TRY IT |
Every line containing the word "Network" must be pulled from the records.

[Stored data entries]
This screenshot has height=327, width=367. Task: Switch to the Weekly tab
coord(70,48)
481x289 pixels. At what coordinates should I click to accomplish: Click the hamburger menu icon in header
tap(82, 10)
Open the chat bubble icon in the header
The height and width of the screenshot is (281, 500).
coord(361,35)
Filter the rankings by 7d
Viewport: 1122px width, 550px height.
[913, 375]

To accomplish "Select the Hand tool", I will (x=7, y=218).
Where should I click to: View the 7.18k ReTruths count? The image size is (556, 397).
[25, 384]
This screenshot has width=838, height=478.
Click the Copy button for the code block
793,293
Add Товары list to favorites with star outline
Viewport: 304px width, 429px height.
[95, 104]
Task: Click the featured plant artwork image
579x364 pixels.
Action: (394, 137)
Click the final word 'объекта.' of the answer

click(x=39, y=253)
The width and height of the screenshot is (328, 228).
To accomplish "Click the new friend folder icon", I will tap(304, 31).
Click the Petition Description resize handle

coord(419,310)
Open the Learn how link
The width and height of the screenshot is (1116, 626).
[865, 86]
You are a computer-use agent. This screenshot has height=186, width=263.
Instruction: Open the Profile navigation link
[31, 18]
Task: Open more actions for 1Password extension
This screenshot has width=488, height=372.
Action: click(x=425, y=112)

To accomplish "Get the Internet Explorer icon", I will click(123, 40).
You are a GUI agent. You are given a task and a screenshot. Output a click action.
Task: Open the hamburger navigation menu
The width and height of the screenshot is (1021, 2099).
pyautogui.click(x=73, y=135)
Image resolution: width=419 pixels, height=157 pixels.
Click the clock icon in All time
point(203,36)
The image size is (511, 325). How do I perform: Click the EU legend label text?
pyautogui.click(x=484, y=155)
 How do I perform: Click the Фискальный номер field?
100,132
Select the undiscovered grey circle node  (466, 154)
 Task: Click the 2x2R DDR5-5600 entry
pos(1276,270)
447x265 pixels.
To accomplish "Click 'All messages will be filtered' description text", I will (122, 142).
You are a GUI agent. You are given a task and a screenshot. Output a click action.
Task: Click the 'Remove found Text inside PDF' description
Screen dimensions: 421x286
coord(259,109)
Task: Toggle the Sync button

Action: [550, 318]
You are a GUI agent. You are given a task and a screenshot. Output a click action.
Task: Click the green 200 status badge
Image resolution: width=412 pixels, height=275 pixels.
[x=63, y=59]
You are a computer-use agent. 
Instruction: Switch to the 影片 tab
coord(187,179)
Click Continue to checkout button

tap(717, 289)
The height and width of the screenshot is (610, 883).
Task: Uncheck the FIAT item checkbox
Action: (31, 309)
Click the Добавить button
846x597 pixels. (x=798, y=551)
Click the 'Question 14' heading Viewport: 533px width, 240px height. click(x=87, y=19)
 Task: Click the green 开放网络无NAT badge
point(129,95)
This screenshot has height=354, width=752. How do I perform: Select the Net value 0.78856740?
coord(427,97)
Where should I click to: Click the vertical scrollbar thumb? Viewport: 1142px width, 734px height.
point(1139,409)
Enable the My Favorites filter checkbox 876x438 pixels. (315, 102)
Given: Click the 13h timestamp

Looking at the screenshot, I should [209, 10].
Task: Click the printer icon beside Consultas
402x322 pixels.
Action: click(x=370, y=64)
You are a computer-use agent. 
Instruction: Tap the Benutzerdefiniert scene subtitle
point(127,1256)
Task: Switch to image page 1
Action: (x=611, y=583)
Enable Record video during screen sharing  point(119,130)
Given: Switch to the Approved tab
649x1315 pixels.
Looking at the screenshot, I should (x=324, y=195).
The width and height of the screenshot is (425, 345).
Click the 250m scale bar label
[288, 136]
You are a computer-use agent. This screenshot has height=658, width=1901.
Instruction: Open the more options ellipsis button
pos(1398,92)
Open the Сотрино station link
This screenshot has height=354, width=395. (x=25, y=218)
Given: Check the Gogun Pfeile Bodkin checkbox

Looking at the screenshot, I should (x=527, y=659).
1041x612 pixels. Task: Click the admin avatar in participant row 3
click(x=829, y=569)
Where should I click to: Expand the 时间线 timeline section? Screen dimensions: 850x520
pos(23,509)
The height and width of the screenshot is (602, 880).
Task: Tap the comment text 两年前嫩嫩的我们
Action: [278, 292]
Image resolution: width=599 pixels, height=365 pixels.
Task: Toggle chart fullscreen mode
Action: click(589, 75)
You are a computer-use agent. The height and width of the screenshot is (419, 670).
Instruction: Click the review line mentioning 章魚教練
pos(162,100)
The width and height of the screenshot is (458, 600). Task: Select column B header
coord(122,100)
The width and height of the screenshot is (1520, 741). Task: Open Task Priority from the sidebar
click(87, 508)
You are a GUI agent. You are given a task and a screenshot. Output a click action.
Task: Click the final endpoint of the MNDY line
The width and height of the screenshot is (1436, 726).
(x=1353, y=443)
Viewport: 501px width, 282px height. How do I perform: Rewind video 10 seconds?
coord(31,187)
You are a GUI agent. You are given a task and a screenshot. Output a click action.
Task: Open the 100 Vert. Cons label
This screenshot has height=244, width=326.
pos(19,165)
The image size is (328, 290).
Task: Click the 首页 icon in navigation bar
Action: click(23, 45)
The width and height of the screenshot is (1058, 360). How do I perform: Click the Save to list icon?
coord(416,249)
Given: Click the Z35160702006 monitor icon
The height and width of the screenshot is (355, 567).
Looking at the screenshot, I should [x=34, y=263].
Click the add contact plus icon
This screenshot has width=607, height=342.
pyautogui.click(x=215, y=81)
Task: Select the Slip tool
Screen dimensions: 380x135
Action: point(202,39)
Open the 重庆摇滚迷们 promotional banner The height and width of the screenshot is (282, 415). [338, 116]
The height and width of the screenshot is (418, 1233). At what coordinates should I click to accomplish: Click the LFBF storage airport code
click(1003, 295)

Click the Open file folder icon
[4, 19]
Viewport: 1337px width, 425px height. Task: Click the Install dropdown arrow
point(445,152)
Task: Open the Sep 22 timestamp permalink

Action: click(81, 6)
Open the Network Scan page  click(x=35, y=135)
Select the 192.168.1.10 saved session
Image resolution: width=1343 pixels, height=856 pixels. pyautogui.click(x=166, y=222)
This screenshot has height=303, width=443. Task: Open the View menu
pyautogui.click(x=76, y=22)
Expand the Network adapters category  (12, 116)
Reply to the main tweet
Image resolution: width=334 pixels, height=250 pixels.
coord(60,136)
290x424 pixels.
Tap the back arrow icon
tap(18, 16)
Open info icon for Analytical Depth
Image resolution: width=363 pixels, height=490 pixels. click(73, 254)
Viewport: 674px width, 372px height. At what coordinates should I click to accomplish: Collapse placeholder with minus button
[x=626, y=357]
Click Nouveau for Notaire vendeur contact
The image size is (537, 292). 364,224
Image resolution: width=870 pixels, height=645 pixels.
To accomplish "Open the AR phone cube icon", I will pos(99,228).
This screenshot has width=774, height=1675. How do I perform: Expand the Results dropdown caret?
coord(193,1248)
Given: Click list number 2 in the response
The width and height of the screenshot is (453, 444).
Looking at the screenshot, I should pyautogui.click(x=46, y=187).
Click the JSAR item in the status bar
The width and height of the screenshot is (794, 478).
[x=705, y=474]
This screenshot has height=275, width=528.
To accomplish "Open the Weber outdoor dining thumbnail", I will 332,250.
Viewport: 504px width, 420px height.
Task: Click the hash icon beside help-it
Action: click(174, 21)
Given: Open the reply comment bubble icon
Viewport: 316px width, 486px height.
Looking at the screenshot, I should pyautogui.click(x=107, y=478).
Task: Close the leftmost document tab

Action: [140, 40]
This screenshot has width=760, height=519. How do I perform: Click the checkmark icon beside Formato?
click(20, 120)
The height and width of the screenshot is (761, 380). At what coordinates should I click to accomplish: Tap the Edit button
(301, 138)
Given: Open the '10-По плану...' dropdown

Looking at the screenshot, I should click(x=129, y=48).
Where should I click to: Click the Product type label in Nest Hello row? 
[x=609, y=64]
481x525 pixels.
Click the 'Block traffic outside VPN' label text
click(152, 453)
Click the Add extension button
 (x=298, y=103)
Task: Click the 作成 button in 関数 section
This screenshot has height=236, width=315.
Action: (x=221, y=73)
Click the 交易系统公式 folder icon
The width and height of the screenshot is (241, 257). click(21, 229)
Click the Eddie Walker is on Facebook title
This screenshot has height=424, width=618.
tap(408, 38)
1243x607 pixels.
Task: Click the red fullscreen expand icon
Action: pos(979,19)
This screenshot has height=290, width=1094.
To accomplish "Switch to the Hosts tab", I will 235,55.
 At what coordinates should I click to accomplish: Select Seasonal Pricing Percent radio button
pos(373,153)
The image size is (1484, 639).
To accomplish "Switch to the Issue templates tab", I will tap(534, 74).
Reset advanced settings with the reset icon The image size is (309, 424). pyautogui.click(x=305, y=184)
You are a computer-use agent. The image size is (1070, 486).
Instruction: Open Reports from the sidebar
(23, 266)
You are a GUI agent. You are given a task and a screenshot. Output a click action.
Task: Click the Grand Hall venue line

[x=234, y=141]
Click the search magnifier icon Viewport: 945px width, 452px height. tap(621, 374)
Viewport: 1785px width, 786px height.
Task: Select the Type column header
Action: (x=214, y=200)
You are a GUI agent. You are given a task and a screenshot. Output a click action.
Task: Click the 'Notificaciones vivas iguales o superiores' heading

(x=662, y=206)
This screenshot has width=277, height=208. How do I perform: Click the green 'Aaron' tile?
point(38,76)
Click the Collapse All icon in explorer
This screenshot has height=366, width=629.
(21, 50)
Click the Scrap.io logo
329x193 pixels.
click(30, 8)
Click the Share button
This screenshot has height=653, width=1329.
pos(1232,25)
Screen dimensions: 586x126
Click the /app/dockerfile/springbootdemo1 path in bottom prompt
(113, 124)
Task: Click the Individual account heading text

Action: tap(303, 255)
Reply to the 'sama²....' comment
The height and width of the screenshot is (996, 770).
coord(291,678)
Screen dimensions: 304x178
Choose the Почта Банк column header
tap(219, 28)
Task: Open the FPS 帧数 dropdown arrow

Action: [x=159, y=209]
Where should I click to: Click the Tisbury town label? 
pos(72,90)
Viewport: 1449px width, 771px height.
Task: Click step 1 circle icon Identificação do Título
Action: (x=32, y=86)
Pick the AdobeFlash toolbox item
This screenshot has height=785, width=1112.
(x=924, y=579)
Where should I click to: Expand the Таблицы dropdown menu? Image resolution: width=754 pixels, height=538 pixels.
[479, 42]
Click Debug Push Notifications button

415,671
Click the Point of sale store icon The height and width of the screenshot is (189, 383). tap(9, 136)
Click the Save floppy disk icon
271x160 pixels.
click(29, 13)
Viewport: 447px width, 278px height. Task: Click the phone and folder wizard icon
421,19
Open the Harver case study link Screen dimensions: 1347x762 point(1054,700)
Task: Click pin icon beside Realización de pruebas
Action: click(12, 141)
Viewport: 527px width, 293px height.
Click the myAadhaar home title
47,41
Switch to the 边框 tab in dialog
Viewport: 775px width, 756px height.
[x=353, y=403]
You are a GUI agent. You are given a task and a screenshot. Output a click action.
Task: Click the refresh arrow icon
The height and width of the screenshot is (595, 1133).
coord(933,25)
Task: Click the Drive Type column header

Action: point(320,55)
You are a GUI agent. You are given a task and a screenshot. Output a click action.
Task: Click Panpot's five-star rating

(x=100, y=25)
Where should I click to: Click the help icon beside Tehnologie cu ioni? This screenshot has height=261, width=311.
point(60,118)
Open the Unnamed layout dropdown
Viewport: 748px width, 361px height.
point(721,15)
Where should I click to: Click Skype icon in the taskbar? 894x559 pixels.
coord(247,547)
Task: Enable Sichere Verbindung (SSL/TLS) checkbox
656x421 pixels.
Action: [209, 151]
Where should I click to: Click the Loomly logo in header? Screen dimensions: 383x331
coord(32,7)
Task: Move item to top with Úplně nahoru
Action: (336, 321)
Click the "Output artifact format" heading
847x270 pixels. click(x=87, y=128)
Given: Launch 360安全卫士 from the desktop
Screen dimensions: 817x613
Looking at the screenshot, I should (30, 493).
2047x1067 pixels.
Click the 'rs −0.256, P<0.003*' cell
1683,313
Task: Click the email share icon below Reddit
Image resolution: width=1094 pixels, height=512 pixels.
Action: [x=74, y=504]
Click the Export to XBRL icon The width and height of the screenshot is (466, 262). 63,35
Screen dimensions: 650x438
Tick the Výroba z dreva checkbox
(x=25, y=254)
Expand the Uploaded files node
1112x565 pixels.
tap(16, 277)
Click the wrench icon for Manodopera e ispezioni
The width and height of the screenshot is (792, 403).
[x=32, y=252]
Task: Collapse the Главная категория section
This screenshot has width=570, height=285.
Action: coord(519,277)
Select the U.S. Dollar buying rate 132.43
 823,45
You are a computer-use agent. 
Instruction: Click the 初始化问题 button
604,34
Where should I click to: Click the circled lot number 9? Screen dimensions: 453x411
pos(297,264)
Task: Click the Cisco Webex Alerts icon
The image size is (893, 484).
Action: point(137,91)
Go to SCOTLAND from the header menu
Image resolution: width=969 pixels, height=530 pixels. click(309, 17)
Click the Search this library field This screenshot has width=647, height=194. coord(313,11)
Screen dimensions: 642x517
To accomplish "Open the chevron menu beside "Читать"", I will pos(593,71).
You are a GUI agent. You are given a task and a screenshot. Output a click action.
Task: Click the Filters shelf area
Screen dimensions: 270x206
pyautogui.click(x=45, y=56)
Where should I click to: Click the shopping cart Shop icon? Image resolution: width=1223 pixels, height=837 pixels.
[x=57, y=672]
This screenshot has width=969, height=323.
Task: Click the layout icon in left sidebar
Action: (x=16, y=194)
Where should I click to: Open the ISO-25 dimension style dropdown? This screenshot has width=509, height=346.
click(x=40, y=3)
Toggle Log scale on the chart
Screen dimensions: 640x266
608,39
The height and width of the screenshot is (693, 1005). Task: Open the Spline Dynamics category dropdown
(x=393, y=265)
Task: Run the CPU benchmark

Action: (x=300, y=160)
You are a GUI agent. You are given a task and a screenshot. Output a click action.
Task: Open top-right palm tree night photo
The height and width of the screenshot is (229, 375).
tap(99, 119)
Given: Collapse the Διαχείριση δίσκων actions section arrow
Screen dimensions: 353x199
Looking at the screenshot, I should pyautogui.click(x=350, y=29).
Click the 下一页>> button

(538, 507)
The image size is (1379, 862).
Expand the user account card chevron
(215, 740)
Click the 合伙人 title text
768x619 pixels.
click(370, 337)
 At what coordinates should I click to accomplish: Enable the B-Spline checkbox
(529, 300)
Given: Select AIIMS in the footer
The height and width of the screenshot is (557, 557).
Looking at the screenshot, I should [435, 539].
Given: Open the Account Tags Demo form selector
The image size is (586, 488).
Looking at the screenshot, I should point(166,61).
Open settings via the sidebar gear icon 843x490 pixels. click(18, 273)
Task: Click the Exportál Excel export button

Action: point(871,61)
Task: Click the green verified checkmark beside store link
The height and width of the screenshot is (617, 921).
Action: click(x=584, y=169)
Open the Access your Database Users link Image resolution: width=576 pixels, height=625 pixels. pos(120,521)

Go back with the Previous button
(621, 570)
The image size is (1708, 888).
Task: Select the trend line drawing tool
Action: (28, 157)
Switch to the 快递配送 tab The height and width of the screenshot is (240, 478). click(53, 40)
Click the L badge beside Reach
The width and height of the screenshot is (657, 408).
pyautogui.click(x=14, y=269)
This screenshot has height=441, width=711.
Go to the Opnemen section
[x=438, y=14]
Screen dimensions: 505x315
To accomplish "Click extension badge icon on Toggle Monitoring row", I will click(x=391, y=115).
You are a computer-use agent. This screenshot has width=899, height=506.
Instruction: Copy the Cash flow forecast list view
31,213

EXERCISE SOLUTION |
Open the Network Scan page  click(x=35, y=135)
Expand the Network adapters category  (12, 116)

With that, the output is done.